Hill responded: “I would think that the Treasury Department would have the authority to take action, given those US touch points.

“I hope that they're looking at this seriously given Tether's reputation, as well as the data that we've seen, that they are contributing to terrorist financing and other malign activities.”

Coinbase throws shade on Tether

Grant Rabenn, director of the financial crimes legal department at Coinbase, made similar points during his opening remarks to the committee.

Describing crypto regulation and enforcement as a “national security imperative”, Rabenn said it is vital for the industry to remain “onshore”.

“Sanctions evasion, terrorist financing and criminal activity is concentrated with offshore platforms,” he said.

“Law enforcement should use all of the extensive legal tools at its disposal to police those offshore actors today.

“If additional funding is needed so law enforcement can prioritise crypto, Congress should provide it immediately.”

All of the witnesses who testified to the committee said that crypto provides an inherent advantage to financial crime investigators due to the transparency of the blockchain.

Representatives from blockchain analytics firm TRM Labs and think tank Atlantic Council both made this point, as did Rabenn.

Going one step further, Rabenn said that if the US government were to properly invest in blockchain analytics to identify illicit activity, it could lead to “compliance on steroids” across the industry.

Last month, Representative Scott Fitzgerald (R-WI) opened a pathway towards this kind of investment by introducing the Combating Money Laundering in Cyber Crime Act.

If adopted, the bill would lead to the launch of a five-year multi-agency pilot involving the Financial Crimes Enforcement Network (FinCEN), the Department of Justice, the Department of Homeland Security and the Internal Revenue Service.

Under the pilot, these entities would be permitted to voluntarily share information related to illicit activity stemming from digital assets with the private sector.

Much illicit activity is identified but not acted on

To date, Rebenn noted that the Treasury’s Office of Foreign Assets Control (OFAC) has sanctioned about 560 crypto addresses.

However, by extrapolating from these 560 addresses, Coinbase has been able to identify more than 8m addresses with links to illicit activity, and can halt funds to these addresses in real time.

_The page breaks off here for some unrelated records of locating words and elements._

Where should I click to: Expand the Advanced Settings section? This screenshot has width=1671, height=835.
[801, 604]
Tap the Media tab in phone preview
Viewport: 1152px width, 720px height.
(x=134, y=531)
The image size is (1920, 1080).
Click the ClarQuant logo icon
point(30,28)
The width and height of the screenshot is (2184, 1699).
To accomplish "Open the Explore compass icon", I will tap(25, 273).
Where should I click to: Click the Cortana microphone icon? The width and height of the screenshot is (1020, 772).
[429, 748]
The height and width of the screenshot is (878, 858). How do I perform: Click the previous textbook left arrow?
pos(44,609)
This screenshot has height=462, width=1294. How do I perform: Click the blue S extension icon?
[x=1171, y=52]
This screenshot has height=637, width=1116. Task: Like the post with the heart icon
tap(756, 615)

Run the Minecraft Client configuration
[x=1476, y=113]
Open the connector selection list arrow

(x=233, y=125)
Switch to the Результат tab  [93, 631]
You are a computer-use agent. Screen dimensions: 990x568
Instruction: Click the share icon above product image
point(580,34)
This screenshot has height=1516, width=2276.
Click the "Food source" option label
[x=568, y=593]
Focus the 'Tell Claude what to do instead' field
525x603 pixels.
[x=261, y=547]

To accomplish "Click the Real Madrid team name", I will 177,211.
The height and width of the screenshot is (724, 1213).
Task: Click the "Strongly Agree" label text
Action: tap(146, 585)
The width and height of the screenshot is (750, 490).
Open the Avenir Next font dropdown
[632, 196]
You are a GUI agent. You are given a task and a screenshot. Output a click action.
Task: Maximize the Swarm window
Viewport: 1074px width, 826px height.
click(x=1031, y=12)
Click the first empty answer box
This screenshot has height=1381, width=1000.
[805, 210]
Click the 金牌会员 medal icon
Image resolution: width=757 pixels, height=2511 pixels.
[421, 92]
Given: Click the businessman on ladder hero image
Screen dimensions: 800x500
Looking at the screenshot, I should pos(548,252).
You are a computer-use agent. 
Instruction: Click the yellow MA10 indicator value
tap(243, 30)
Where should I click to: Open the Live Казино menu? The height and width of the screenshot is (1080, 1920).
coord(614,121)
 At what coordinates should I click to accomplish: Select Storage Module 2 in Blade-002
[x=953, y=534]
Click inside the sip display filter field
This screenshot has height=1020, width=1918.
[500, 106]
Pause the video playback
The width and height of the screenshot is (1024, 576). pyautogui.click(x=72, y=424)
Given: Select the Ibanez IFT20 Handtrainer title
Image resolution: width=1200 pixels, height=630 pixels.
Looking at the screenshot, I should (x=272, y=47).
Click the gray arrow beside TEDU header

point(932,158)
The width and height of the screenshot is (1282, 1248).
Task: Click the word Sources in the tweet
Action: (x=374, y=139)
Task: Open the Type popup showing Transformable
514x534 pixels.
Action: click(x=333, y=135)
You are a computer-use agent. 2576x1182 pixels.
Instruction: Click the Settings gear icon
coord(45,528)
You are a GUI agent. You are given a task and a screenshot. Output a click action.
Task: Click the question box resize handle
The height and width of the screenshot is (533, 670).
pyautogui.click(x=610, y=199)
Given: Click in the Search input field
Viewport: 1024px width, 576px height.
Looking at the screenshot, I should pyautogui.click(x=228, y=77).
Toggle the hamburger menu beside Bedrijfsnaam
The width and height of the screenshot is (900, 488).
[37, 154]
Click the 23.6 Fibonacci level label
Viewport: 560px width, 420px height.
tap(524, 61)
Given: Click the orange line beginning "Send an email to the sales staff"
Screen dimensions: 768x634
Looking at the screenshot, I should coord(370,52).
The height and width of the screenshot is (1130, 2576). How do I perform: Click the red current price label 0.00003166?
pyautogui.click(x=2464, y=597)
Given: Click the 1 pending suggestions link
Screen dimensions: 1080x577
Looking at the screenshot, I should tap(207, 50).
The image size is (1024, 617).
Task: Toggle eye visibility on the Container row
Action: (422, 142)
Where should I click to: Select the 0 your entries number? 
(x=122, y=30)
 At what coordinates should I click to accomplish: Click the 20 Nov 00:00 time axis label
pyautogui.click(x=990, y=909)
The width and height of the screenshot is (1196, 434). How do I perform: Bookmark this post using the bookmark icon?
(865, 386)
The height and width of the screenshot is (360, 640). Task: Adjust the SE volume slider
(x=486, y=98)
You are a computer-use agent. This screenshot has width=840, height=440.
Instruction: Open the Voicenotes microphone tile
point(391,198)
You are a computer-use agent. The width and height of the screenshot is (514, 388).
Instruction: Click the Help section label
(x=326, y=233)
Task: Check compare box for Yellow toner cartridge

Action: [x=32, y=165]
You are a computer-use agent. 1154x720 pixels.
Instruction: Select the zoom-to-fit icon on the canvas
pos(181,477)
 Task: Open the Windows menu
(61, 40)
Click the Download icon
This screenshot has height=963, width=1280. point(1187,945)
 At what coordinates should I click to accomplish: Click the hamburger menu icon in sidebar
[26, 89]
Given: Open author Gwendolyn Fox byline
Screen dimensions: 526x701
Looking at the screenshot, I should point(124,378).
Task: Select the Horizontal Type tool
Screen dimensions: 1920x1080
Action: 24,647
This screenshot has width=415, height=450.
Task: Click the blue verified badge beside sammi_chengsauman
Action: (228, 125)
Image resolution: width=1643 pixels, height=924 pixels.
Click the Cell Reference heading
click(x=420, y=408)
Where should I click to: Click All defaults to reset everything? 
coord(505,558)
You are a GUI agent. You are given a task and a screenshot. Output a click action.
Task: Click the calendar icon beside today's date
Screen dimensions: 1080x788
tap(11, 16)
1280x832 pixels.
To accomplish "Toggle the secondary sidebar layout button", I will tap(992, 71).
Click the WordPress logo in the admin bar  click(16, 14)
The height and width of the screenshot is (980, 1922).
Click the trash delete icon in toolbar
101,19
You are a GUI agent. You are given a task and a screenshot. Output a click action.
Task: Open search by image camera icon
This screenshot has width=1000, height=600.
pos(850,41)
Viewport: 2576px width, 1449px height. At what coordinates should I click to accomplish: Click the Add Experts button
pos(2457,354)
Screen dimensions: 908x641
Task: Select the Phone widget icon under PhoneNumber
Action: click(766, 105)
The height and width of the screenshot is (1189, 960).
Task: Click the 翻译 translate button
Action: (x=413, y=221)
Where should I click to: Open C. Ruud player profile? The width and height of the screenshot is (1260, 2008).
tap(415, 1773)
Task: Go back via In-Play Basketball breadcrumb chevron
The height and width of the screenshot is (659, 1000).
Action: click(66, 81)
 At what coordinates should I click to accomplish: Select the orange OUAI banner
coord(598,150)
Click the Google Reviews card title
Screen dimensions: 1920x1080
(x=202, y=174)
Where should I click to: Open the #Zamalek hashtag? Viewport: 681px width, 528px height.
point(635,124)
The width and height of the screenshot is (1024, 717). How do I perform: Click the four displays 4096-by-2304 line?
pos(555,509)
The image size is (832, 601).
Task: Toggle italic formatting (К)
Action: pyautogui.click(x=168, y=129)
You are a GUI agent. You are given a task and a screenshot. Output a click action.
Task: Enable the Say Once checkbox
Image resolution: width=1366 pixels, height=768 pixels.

“While onshore regulated exchanges invest heavily in compliance to stop bad activity, criminals continue to seek out offshore platforms without those same robust anti-money laundering programmes and controls,” he said.

“Those offshore entities often play jurisdictional whack-a-mole, attempting to avoid tough AML rules and expecting that regulators won't care.”

Rebenn noted that Coinbase employs more than 400 staff in its compliance department, who are drawn from both government and traditional finance backgrounds.

In addition, blockchain analytics specialists provide crypto-specific compliance knowledge and expertise.

In contrast, Tether currently has 83 employees in total, as per the company’s LinkedIn profile.

“The US government should use all of its existing tools to go after these platforms,” he said.

“Many recent enforcement and actions in the crypto AML space are good news: accountability should happen.”

Actions count louder than words

Patrick Tan, general counsel of blockchain analytics firm ChainArgos, said that although it is noteworthy for Tether being mentioned by name in Congress, observers should not assume that charges are imminent.

"I wouldn't make too much of what you see on C-SPAN,” he told Vixio. “This is just US politics ticking along as usual."

Tan noted that, in Binance’s case, there were media reports of an ongoing criminal investigation more than a year in advance of the charges and settlement being publicly announced last November.

"If there was something rumbling, we would have heard by now," he said.